To avoid the crashes on name loookup or publish, I wrap the MPI calls in
try/catch blocks.
The lingering published name I do not yet need (or have) a solution for,
but I can imagine a background process/cron job that wakes up from time
to time to check for the name and whether the server is accepting
connections, and takes appropriate action. Again, I expect you would
need try/catch, and probably timeouts, to handle crashed servers or a
hung lam environment (i.e. in need of lamhalt/lamwipe).
HTH,
/jr
---
Lei_at_ICS wrote:
> To understand the problem more, I did the following:
> I ran View3d_server as usual, i.e.,
> > mpirun -np 1 View3d_server
> I then ran the client not from mpirun,
> > client
> Both my client and server crashed with the same error message.
>
> So using Matlab is not the reason, rather starting the client
> without using mpirun is.
>
> The following is from Jeff some time ago:
>
> > Hence, you must lamboot before you run any MPI application under LAM.
> > You can do this before you run matlab,
>
> Yes, I did lamboot before starting the server and before starting the C
> client or mex client.
>
> > So, once you have a LAM universe, you can launch MPI jobs in one of
> > three ways:
>
> > 1. "Singleton", where you just "./a.out" (where a.out invokes
> > MPI_Init). This will make a.out be an MPI process, and it will have an
> > MPI_COMM_WORLD size of 1.
>
> I ran my C client today without using mpirun. I did check
> the size of MPI_COMM_WORLD and found it to be 1.

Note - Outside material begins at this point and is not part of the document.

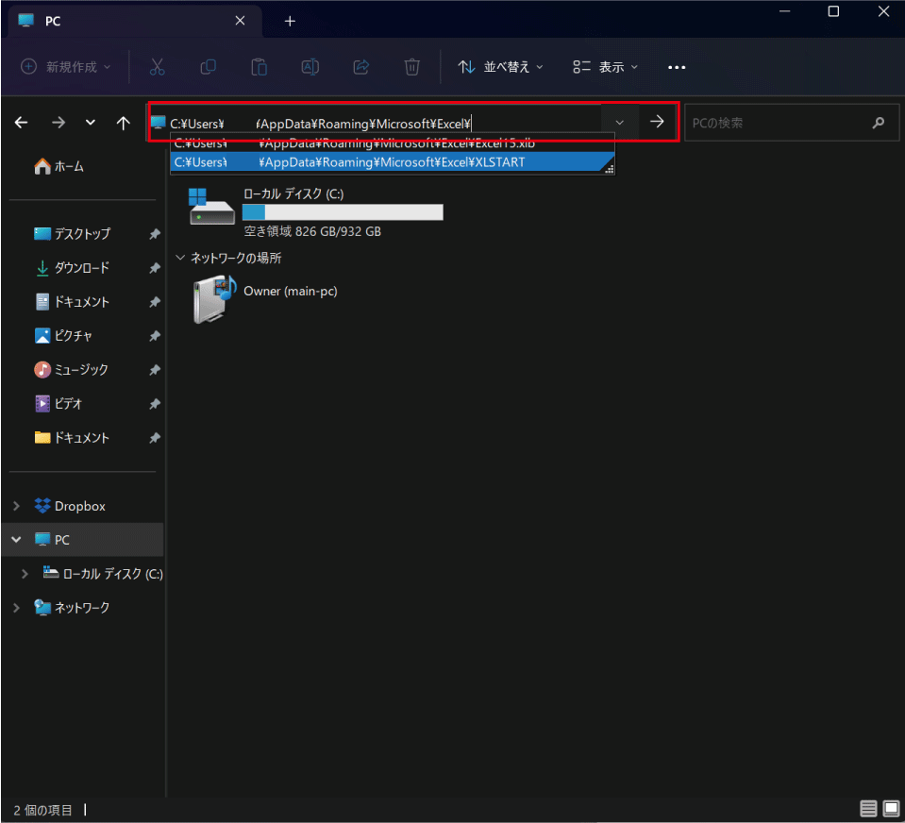Open the 表示 view dropdown
905x823 pixels.
coord(605,67)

> This client process is of rank 0.
>
> > 2. With mpirun.
>
> > 3. With MPI_Comm_spawn[_multiple].
>
> > So what I was suggesting with that design is that you will probably
> > lamboot before you run matlab (or you can make your mex script smart
> > enough to run lamboot itself), and then have a mex interface that calls
> > MPI_Init. This will give you a singleton MPI process, where you can
> > look for published names, etc. Then you can spawn a master or connect
> > to the existing master... etc.
>
> My experiment today takes the Matlab out of the equation.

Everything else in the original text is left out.